Home Health & Hospice Week

Fraud & Abuse:

HH Payment Error Rate Continues To Plummet

Hospice error rate falls, too.

Medicare has just handed home health agencies ammunition to support their fight against being labeled as fraudsters.

The improper payment rate for fee-for-service Medicare home health services in 2019 was 12.1 percent, says a newly released report from the Department of Health and Human Services.

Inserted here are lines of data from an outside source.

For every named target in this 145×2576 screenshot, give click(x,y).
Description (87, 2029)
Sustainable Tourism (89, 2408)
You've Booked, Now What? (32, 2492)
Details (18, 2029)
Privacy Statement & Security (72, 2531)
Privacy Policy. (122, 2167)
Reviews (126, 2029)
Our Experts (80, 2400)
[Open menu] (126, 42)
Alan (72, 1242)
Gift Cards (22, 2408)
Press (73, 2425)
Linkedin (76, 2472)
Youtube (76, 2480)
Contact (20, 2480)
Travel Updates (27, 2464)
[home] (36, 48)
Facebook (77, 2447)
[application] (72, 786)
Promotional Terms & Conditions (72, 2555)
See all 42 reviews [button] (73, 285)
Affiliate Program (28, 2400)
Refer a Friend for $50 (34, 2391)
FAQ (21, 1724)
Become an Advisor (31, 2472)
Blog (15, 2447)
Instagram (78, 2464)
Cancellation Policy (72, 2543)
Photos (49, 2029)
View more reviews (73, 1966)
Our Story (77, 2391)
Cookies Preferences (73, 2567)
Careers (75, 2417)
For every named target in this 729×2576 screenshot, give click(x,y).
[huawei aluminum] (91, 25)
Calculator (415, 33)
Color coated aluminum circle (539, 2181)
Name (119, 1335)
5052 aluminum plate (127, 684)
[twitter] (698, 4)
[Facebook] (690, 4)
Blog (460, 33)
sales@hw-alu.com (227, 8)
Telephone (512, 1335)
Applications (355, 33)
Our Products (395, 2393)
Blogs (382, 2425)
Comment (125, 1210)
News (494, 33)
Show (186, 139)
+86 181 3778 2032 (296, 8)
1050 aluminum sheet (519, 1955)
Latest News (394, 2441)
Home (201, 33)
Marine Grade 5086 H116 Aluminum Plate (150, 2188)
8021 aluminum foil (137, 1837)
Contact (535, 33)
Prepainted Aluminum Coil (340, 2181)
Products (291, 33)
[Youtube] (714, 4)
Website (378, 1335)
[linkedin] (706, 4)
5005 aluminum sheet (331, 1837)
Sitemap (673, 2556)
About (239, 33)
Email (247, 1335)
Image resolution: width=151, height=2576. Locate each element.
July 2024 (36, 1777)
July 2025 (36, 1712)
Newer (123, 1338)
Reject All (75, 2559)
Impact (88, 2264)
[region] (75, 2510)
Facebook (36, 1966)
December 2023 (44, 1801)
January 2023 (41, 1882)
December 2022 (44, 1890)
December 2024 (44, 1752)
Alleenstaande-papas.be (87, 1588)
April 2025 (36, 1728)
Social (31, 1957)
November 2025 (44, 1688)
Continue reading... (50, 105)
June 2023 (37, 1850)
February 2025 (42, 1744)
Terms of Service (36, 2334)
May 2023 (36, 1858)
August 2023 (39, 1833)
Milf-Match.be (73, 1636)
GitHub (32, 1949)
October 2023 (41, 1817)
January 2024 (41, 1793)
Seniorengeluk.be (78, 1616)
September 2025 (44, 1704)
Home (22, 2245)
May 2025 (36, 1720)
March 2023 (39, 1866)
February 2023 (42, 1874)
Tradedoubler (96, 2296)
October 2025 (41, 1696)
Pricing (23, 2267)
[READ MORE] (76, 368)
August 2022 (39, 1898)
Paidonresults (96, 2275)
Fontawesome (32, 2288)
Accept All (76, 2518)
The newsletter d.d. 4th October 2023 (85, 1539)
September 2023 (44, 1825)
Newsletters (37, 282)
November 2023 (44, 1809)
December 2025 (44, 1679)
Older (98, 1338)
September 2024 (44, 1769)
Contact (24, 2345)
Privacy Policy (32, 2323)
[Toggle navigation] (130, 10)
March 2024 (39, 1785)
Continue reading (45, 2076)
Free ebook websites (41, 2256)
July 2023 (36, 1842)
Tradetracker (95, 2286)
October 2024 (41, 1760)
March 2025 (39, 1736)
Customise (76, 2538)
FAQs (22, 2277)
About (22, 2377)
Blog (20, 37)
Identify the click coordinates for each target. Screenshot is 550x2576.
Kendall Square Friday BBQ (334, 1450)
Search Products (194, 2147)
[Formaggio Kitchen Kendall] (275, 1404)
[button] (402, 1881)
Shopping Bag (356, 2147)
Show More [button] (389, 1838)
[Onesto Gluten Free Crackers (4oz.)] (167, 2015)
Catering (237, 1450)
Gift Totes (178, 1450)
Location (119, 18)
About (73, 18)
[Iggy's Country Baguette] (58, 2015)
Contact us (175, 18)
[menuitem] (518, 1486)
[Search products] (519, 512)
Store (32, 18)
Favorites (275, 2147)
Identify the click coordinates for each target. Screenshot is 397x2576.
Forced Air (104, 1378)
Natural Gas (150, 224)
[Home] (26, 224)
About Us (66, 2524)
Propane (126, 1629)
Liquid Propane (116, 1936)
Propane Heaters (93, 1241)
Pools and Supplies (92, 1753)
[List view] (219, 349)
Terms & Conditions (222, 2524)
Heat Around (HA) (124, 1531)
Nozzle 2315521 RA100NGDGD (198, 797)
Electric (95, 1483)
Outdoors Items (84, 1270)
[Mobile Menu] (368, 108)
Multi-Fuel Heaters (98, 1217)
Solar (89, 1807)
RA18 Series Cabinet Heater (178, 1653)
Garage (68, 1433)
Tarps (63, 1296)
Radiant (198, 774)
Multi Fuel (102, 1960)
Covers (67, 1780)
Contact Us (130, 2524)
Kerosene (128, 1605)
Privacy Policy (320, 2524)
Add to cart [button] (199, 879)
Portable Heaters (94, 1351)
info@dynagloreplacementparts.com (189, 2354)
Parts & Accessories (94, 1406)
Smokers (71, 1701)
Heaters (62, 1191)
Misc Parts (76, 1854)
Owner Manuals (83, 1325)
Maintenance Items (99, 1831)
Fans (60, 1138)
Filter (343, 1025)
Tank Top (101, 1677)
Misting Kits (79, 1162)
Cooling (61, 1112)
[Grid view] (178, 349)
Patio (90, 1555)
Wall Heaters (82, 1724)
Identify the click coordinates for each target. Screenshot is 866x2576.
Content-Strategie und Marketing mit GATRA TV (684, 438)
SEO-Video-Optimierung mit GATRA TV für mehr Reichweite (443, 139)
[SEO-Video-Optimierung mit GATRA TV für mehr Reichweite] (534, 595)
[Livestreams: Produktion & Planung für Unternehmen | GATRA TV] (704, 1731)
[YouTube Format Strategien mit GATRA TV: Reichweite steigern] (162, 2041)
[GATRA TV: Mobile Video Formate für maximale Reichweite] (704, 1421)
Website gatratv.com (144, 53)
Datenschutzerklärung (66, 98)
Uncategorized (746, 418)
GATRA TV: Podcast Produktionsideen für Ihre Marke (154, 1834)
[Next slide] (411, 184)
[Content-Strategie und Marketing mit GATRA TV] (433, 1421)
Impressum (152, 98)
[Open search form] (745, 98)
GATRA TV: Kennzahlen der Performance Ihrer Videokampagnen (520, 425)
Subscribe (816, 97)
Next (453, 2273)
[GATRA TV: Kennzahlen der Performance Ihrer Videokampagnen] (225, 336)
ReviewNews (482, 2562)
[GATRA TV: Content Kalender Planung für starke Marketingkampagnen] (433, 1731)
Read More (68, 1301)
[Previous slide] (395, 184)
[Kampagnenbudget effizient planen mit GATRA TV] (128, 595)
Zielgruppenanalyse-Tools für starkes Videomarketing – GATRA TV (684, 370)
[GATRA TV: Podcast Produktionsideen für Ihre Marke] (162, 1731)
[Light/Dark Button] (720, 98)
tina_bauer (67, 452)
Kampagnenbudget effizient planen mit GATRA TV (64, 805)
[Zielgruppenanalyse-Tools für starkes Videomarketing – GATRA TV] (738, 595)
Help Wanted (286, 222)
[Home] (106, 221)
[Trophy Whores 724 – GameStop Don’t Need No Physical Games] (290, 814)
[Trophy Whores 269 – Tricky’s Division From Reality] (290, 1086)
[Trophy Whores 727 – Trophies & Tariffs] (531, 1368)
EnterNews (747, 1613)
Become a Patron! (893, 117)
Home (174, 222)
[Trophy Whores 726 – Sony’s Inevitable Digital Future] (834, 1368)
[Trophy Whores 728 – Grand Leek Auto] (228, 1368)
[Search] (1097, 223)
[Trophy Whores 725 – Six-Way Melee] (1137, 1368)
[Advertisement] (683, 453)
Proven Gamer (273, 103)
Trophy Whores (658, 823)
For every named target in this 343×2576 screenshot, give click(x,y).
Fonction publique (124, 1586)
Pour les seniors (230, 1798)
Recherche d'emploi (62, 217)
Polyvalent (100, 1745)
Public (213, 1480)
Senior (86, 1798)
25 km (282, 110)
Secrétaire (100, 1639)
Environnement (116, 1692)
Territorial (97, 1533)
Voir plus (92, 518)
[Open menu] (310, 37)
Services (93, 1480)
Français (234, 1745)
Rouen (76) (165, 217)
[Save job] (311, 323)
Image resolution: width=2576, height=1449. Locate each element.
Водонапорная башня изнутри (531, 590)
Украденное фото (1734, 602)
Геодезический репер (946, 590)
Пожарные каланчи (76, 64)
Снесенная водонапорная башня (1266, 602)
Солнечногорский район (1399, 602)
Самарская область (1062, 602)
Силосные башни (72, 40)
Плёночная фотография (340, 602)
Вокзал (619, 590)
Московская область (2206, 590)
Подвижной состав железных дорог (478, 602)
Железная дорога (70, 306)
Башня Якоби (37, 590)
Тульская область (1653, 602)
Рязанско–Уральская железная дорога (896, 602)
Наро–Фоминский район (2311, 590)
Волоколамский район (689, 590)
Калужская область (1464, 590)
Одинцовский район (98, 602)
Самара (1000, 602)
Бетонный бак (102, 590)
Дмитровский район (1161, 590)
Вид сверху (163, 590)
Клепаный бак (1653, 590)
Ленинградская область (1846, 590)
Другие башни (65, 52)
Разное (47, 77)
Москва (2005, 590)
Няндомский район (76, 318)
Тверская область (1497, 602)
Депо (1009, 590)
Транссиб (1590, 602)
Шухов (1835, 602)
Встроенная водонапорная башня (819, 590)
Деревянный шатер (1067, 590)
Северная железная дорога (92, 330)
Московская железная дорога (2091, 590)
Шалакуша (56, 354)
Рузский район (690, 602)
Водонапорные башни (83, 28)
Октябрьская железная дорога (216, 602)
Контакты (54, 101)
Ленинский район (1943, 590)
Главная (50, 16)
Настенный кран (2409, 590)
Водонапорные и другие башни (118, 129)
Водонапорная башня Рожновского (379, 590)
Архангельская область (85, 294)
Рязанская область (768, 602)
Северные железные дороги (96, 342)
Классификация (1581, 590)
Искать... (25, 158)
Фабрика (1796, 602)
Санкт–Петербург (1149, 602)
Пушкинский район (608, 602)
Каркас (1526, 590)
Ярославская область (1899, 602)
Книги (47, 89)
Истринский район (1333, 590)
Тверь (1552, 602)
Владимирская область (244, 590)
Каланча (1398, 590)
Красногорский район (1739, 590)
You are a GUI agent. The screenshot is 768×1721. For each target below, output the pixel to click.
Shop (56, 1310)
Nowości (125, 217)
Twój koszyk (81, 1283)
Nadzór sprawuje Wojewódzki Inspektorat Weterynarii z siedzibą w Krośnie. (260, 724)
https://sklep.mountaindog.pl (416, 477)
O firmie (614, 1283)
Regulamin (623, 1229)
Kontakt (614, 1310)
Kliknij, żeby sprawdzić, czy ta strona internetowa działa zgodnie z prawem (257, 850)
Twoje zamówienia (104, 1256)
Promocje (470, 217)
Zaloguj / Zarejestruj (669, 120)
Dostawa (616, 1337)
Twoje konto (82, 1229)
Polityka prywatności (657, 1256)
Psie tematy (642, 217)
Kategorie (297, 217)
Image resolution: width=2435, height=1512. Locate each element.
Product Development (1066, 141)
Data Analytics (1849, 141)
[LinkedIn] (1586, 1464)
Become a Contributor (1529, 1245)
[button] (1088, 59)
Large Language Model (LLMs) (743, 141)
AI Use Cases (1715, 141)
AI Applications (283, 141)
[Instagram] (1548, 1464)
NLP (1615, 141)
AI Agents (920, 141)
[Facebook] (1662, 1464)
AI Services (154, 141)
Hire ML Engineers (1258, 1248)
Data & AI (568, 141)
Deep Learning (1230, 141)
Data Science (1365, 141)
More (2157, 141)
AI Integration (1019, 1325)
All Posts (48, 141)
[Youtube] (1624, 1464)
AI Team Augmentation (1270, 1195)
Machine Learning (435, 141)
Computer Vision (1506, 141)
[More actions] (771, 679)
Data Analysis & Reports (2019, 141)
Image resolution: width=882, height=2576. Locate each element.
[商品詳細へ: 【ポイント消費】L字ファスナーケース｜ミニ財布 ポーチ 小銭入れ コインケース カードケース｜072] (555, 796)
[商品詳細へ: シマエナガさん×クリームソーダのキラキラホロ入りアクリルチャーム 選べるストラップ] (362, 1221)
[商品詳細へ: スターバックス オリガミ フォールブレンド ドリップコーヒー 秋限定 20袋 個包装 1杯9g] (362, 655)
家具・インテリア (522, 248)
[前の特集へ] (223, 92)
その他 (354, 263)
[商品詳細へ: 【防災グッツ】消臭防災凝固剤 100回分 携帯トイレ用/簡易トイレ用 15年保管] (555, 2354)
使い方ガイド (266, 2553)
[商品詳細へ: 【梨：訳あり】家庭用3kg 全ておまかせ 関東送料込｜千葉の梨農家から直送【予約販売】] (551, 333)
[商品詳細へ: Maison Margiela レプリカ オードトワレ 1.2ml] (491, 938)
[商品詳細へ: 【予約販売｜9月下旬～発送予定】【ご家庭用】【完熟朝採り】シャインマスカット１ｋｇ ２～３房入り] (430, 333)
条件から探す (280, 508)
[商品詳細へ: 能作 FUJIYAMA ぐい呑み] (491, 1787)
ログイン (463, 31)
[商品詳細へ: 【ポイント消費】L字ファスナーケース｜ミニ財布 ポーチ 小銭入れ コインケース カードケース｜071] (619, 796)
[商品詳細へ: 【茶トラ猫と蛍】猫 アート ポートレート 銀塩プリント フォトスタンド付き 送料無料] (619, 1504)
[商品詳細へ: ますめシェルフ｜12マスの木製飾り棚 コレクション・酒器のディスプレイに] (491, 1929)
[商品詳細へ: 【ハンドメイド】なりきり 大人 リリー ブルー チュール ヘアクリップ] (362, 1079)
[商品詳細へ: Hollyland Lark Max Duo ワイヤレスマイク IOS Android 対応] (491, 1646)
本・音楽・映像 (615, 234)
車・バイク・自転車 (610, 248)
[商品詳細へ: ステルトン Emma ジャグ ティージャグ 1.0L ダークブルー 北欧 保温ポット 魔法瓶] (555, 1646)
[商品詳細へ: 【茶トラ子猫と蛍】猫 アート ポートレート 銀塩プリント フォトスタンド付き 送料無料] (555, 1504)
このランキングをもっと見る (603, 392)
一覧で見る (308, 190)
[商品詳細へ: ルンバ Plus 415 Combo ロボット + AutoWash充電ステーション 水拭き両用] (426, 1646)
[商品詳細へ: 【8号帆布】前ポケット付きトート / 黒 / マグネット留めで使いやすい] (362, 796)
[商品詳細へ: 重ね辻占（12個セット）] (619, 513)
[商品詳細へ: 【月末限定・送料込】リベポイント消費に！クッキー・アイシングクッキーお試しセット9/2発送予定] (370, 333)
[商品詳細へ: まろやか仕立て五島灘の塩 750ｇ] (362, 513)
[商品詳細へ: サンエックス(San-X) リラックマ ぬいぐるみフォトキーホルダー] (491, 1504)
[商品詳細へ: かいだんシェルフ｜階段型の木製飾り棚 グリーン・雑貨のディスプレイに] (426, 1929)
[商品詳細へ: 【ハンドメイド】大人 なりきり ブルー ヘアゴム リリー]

That’s down from a whopping 59 percent error rate Medicare’s Comprehensive Error Rate Testing contractor found for home health claims in 2015; 42 percent for 2016; 32 percent for 2017; and a much lower 17.6 percent for 2018.

The 12.1 percent rate equates to $2.3 billion in erroneous payments to home health agencies last year, CMS notes in the report.

Insufficient documentation was the leading reason for denials by far at 65.1 percent, with medical necessity trailing at 14.7 percent.

However: Even though the error rate fell signif­icantly, home health improper payments still accounted for 7.9 percent of Medicare’s overall erroneous Part A payments, behind only inpatient hospitals (8.8 percent), skilled nursing facilities inpatient (8.8 percent), and hospital outpatient (8.6 percent).

Hospices’ payment error rate also went down, to 9.7 percent compared to 11.7 percent for 2018. The 9.7 percent rate represents $1.8 billion in erroneous payments to hospices last year.

HHS breaks out the error rate for nonhos­pital-based hospices (8.9 percent compared to 11.0 percent in 2018) and hospital-based hospices (18.9 percent for 2019, down from 19.3 percent the year earlier).

Nonhospital-based hospices ranked fifth in the list of highest Part A improper payments at 5.1 percent, and hospital-based hospices ranked eighth at 1.0 percent.

Together, home health and hospices accounted for 14.7 percent of overall Medicare improper payments, according to the report.

States with the highest home health and hospice error rates in 2019 were Mississippi (22.4 percent combined) and Wisconsin (19.4 percent), HHS says.

In a statement released back in November, the Centers for Medicare & Medicaid Services cheered that the Medicare FFS improper payment rate overall “has fallen yet again, and is at its lowest level since FY 2010.”

The overall rate fell to 7.25 percent in 2019, from 8.12 percent in 2018, “the third consecutive year the Medicare FFS improper payment rate has been below the 10 percent threshold,” CMS touted. “Our aggressive program integrity measures lowered the estimated amount of Medicare FFS improper payments $7 billion from FY 2017-2019 to a total of $28.9 billion.”

CMS credited “home health claims corrective actions, including policy clarification and Targeted Probe and Educate for home health agencies,” resulting in “a significant $5.32 billion decrease in estimated improper payments from FY 2016 to FY 2019.”

Note: The 33-page report is at www.cms.gov/files/document/2019-medicare-fee-service-supplemental-improper-payment-data.pdf.